In the news ... 2008
Scientists continue to unravel a
potential new target for HIV therapy
by Alan McCord, October 14, 2008
In pursuit of answers to a rare immune system disease called HIgM-2,
scientists at the University of Southern California have developed
the first three-dimensional molecular model of a human protein
that is able to mutate the genes of retroviruses, including HIV.
The study results were first published online by the journal, Nature.
The
protein, called APOBEC3G or A3G, is found within
all human cells and can interfere with viruses by changing their
DNA. It incorporates itself into virus particles and damages their
developing genetic material. This new model offers important clues
on how and where A3G binds to HIV’s DNA. APOBEC3G
is part of the larger APOBEC family of protective cell proteins and stands for apoliprotein
B mRNA-editing enzyme catalytic polypeptide-like 3G.
Although A3G has been
studied since its discovery in 2002, the USC team is the first
to create a model of its atomic structure. Surprisingly, it resembles
a butterfly. This model can lead scientists to better understand
the protein’s
role in protecting a cell from viral infection. This could eventually lead to
treatments for many immune diseases, such as HIV.
In HIV disease, A3G can actually
restrict the virus from making more of itself. However, it appears
that HIV has developed its Vif (viral infectivity
factor) gene to overcome the protective effects of A3G.

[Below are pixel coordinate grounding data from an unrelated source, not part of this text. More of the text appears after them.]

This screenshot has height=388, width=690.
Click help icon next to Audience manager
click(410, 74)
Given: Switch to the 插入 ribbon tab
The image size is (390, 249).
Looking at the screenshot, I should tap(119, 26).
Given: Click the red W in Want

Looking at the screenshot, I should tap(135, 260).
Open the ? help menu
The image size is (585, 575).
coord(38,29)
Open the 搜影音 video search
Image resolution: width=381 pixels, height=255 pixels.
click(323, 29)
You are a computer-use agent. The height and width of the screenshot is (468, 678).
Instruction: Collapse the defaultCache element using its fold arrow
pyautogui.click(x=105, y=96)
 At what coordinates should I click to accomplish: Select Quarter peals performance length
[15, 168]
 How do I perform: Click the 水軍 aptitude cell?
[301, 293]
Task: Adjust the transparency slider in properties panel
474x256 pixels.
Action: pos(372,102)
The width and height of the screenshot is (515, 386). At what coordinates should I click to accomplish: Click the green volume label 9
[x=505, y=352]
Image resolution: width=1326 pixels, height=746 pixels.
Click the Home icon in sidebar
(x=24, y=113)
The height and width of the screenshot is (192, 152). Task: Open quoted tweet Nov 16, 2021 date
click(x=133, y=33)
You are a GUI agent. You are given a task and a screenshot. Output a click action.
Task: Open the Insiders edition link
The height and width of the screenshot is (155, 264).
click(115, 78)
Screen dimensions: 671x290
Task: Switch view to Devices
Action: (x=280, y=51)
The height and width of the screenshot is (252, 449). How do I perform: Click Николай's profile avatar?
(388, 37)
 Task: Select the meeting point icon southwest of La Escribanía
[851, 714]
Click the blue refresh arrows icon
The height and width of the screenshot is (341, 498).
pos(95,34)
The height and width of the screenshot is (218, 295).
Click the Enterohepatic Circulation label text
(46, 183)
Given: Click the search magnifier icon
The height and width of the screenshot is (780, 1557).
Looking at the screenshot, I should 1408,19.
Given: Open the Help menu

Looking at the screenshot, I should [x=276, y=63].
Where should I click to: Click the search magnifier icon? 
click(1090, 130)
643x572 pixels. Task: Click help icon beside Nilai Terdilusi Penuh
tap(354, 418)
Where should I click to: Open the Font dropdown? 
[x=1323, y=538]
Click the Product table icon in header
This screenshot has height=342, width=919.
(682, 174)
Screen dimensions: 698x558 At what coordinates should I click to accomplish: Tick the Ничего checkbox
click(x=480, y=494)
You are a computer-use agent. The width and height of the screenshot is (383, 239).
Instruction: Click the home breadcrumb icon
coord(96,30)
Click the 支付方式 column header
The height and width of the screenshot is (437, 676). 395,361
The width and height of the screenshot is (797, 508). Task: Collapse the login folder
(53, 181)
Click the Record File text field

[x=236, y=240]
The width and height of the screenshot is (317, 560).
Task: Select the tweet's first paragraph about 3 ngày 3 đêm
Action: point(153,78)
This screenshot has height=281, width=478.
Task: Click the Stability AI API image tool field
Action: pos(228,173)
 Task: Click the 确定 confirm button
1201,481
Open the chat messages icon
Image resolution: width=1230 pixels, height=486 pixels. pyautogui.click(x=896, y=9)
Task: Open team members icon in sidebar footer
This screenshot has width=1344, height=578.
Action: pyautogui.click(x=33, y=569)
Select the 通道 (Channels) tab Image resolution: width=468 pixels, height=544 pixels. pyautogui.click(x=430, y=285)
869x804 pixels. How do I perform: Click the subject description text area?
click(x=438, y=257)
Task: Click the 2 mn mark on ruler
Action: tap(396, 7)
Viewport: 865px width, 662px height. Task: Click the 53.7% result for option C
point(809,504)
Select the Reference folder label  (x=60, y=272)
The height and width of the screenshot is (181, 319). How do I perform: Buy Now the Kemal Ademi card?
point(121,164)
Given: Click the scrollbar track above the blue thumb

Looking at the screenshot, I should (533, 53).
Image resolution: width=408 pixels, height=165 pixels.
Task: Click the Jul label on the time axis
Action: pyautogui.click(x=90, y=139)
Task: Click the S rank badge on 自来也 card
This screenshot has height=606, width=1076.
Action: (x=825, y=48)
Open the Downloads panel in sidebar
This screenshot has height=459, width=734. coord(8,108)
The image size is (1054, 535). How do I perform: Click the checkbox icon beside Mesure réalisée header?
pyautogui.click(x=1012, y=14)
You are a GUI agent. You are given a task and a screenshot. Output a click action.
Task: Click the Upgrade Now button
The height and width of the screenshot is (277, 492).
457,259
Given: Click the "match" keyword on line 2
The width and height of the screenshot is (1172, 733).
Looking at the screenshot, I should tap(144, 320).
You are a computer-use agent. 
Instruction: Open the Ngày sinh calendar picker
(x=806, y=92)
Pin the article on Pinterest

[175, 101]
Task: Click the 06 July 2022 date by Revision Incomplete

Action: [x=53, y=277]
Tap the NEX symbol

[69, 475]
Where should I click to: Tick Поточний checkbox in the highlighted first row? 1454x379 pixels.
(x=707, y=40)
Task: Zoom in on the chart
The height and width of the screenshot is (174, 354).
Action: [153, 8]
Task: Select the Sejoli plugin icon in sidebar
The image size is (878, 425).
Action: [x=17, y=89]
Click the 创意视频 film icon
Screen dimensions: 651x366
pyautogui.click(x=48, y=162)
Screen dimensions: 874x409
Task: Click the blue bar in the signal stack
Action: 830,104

HIV eventually degrades how well A3G functions within cells in
the great majority of people living with HIV, similar to how
it mutates in ways to work around the effects of anti-HIV drugs.
Two
forms of A3G were uncovered
in 2006.
The simpler version is found in resting cells or in those
CD4 and other immune cells that are not dividing. Although HIV
can infect resting cells, most of the time this HIV doesn’t
produce more virus. This may be due in part to the simpler form
of A3G found in these cells having some level of anti-HIV effect.
A
more complex form of A3G is found in active cells or
in those immune cells that are dividing. HIV can replicate well
within these cells. Here, it appears that Vif not only binds to
A3G but also signals the immune cell to produce much less of the
protein. This enables HIV to reproduce more freely without the
natural protection of A3G.
As with most science, promising ideas
may not lead to quick victories. Understanding how proteins work
is the first step. How to alter a natural body process or deliver
a drug that mimics the protein’s effect is the next step,
but it can be wrought with problems. In this case, how much of
which form of A3G is necessary to stop HIV from reproducing? Does
using the simpler form of the protein result in activating a greater
number of resting cells? What side effects would result?
Although
many questions need to be answered, A3G presents a fascinating
potential for HIV therapy. It would help unlock a person’s
innate ability to fight HIV. “We were born with it, and it’s
there waiting,” stated
Xiaojiang Chen, lead author of the study.
Most current HIV drugs
target the enzymes that HIV needs in order to reproduce, such as
protease and reverse transcriptase. However, a treatment based
with A3G would use a human protein rather than an HIV enzyme. Exploiting
its potential in this way may lead to a more durable, and perhaps
less toxic, treatment for HIV disease.